Hypoprothrombinemia treatment

Treatment of hypoprothrombinemia (factor II deficiency) should be individualized and aimed at restoring circulating factor II to levels sufficient for hemostasis. Levels greater than 30% of normal are usually adequate. Additionally, in patients with acquired factor II deficiency, the underlying cause should be found and treated.

Treatment options include the following:

• Infusion of fresh frozen plasma (FFP) is usually sufficient to treat most cases of bleeding; a loading intravenous (IV) dose of 15-20 mL/kg is administered, followed by a maintenance dose of 3-6 mL/kg IV every 12-24 hour
• Plasma exchange transfusion may be used to increase factor II levels before surgery
• Prothrombin complex concentrates (PCCs) have also been used to increase factor II levels ⁷; prothrombin complex concentrates (PCCs) contain factors II, VII, IX, and X, along with protein C; however, prothrombin complex concentrates should be used judiciously because of the risk of thromboembolic complications
• Vitamin K administration may be useful in patients with acquired factor II deficiency

Cryoprecipitate is not an option for bleeding in prothrombin deficiency due to the lack of any prothrombin in the product.
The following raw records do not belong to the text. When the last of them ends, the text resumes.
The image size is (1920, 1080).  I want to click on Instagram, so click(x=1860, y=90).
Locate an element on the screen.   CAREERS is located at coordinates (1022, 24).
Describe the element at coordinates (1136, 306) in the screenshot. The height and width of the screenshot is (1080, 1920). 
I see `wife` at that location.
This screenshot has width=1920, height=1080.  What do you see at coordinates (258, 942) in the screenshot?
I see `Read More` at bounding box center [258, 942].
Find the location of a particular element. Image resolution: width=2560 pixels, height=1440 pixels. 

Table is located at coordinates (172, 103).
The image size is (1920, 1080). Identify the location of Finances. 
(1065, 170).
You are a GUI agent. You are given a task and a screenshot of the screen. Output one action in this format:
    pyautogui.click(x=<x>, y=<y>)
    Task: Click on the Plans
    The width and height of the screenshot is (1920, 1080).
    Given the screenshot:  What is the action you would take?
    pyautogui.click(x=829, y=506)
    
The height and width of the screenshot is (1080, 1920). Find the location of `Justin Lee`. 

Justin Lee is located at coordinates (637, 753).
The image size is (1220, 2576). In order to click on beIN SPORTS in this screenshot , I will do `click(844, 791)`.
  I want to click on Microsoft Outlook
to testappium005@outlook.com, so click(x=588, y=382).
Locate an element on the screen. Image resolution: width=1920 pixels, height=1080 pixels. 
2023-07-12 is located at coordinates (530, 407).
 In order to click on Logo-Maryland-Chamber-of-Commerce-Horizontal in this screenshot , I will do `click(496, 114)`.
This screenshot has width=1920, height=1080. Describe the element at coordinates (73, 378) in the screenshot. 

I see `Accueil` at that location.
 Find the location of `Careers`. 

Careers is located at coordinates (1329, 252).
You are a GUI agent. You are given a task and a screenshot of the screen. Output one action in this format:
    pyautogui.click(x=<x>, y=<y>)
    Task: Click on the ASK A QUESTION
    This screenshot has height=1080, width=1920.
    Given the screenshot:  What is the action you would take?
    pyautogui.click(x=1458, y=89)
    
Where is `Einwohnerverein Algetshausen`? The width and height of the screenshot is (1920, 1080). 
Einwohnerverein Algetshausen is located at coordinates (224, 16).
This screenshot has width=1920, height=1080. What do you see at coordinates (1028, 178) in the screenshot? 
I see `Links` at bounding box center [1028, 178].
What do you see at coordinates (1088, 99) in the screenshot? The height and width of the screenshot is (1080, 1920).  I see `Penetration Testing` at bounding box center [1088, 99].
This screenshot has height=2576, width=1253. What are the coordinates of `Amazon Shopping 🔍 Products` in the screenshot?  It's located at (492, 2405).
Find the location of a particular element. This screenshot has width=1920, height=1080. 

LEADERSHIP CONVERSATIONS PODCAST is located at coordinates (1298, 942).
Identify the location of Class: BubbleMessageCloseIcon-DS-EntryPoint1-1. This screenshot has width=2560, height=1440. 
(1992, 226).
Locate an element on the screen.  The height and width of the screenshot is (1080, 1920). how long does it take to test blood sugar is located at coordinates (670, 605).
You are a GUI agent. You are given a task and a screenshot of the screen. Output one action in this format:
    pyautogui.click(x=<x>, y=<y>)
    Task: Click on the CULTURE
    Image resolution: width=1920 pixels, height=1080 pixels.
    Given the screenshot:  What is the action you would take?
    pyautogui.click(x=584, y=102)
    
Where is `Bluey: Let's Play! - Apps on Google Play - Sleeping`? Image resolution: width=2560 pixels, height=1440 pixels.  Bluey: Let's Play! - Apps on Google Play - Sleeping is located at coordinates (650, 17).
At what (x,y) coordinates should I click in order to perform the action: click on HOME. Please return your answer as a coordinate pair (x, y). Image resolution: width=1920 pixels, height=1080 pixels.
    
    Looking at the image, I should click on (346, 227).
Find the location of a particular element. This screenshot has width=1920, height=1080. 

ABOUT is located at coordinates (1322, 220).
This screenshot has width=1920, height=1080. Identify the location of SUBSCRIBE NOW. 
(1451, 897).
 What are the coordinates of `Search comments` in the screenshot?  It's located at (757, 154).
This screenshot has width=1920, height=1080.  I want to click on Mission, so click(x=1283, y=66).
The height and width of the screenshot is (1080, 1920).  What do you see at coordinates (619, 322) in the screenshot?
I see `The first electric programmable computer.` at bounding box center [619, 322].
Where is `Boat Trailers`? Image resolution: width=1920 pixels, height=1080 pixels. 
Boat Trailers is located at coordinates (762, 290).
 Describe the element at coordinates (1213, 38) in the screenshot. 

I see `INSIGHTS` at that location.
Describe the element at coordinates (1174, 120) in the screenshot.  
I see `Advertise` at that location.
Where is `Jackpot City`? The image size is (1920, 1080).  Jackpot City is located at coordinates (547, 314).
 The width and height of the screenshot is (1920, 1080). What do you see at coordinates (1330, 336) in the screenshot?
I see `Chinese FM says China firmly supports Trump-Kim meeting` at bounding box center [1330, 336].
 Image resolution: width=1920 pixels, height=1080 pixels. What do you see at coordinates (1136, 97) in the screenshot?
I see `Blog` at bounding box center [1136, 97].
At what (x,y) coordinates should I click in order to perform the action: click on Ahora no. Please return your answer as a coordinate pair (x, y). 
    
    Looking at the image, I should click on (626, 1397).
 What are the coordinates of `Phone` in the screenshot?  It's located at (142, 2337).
Anti-fibrinolytic agents are often used for mild bleeding symptoms or minor surgical procedures.

Hormonal therapies containing estrogens with or without progesterone in females with menometrorrhagia and severe prothrombin deficiency (prothrombin activity level <5%) has been beneficial in reducing menstrual blood loss ⁸.

Consultations to consider in cases of factor II deficiency include hematologists and, in patients with congenital factor II deficiency, genetic counselors.

References

1. Prothrombin deficiency. https://ghr.nlm.nih.gov/condition/prothrombin-deficiency
2. Hypoprothrombinemia. https://emedicine.medscape.com/article/956030-overview
3. Factor II Deficiency. https://emedicine.medscape.com/article/209742-overview
4. Meeks SL, Abshire TC. Abnormalities of prothrombin: a review of the pathophysiology, diagnosis, and treatment. Haemophilia. 2008 Nov. 14(6):1159-63.
5. Prothrombin (Factor II) Deficiency Disease Overview. http://www.rarecoagulationdisorders.org/diseases/prothrombin-factor-ii-deficiency/disease-overview
6. Girolami A, Santarossa C, Cosi E, Ferrari S, Lombardi AM, Girolami B. Bleeding manifestations in heterozygotes with prothrombin deficiency or abnormalities vs. unaffected family members as observed during a long follow-up study. Blood Coagul Fibrinolysis. 2017 Dec. 28 (8):623-6.
7. Lechler E. Use of prothrombin complex concentrates for prophylaxis and treatment of bleeding episodes in patients with hereditary deficiency of prothrombin, factor VII, factor X, protein C protein S, or protein Z. Thromb Res. 1999 Aug 15. 95(4 suppl 1):S39-50.
8. Lancellotti S, Basso M, De Cristofaro R. Congenital prothrombin deficiency: an update. Semin Thromb Hemost. 2013;39:596-606.